With trends continuing, it looked hopeless. I’m more into fighters than ever before, and with even more people and a tighter schedule requirements, I couldn’t possibly get on the lineup except out of pity. It was elementary school recess all over again. How was I supposed to stage a comeback?

But after a couple months, I found my X-Factor. In March, I started working (slowly, and still slowly) on a new game, that I knew I loved, and was somehow also popular. At the same time, it had been dead on SDA for many years (a Japanese player submitted an amazing run, but alas, his community’s rules didn’t match up with our site’s, and it couldn’t be accepted). It was perfect; could this finally be my chance to shine?

Maybe. This is getting long, and cutting off now just leaves me more to write about. But for now?

I’m motivated.

3 comments on “Might Controls Everything

  1. Man, it’s hella interesting to hear about people’s “lives before competitive FG”, because there’s always some kind of lead in for competition. Never even heard of Magfest, strangely enough. Considering how often I enjoy watching the donation drives with speed runs.

    I know very little about the Speedrunning community. Anything that is “I do a game slightly quicker than the average person on purpose” to me is a “speedrunner”. I’ve always looked from the outside in, just looking for impressive plays, impressive players, etc.. I can understand the work that goes into a speedrun, being the whole “good at fighting games” guy, so it’s amazing to watch. Hopefully you get to a level that you can at least show a run of something; going back to Radiata or going forward with Motivation.

• [Material shown]:

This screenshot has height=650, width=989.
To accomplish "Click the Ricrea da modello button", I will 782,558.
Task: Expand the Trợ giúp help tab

--

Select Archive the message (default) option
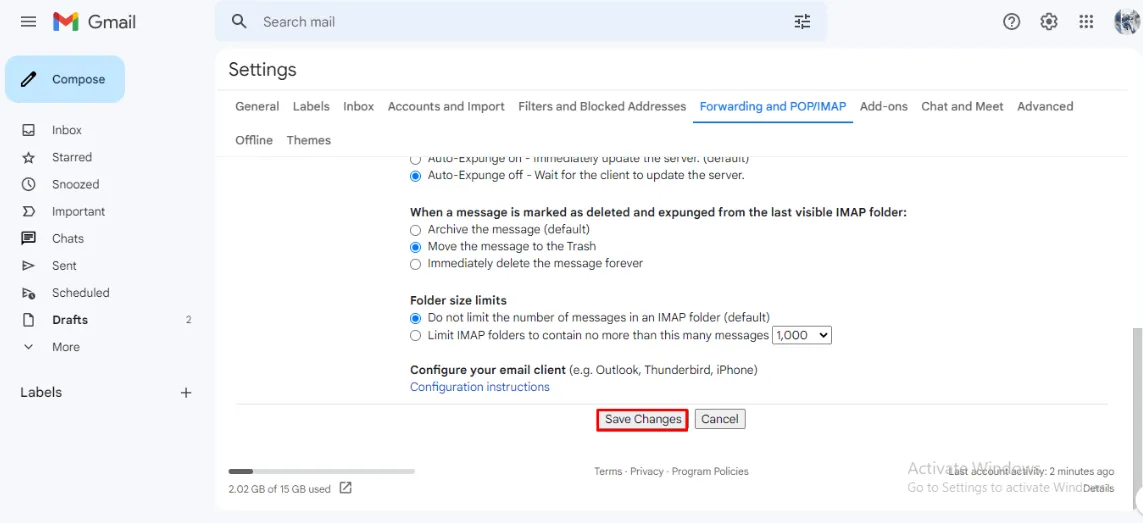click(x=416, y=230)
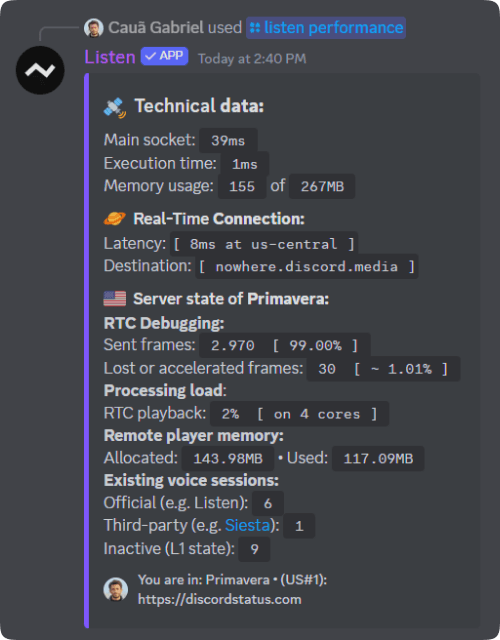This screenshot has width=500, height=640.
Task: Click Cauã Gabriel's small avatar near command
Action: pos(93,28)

• [Job A]:
Transcribe the part of the speedrunning post starting at "With trends continuing, it" and ending at "But for now?".
• [Job B]:
Write the next part of the speedrunning post, picking up right after its final sentence.
The listing has no connection to the speedrunning post.

• [Written reply A]:
With trends continuing, it looked hopeless. I’m more into fighters than ever before, and with even more people and a tighter schedule requirements, I couldn’t possibly get on the lineup except out of pity. It was elementary school recess all over again. How was I supposed to stage a comeback?

But after a couple months, I found my X-Factor. In March, I started working (slowly, and still slowly) on a new game, that I knew I loved, and was somehow also popular. At the same time, it had been dead on SDA for many years (a Japanese player submitted an amazing run, but alas, his community’s rules didn’t match up with our site’s, and it couldn’t be accepted). It was perfect; could this finally be my chance to shine?

Maybe. This is getting long, and cutting off now just leaves me more to write about. But for now?

• [Written reply B]:
    Sounds like you still got people who love ya though, might as well show them your sick skills. I won’t be TOO upset if you have to leave the FGC for a while to accomplish this, I know you’ll come back. You’ll miss me too much 😉

  2. spineshark says:

    Magfest doesn’t have any direct relation to the marathons; we were going to host the first one *at* the site, but the internet wasn’t working and we had to move it back to Mike Uyama’s house in Arlington. It just happens that it always lines up nicely/poorly (depending on how you look at it) with the scheduling for SDA’s events. This year Magfest is actually almost completely over before the marathon starts, so I’m legitimately going to get to do both, but in the past I’ve missed at least part of each because of the other.

    Magfest itself is like a gaming con except with a huge focus on concerts, both smaller acts and a big Japanese composer as a headliner (this year is Yuzo Koshiro of Streets of Rage fame, last year they had Square’s Uematsu, etc.), plus it’s not very “serious” aside from that. Doesn’t want to be a big-name industry show-off type thing, just a cool place for people to hang out. 3,000 people. Sure, why not? That’s why I called it a party.

    In the next post or two I’ll actually talk about the marathons and some overall changes in the community, plus why Radiata Stories and Demon’s Souls are terrible games to run, why I love DMC3, and my current/future outlook on running. You are not prepared.

    • Ahhh, so that’s what MagFest is. Man, the fact that it headlines with music composers makes me drool, and one who made Streets of Rage music.

      And I’m ready. I’m watching the SMW Marathon speed run stream right NOW to be ultra prepped!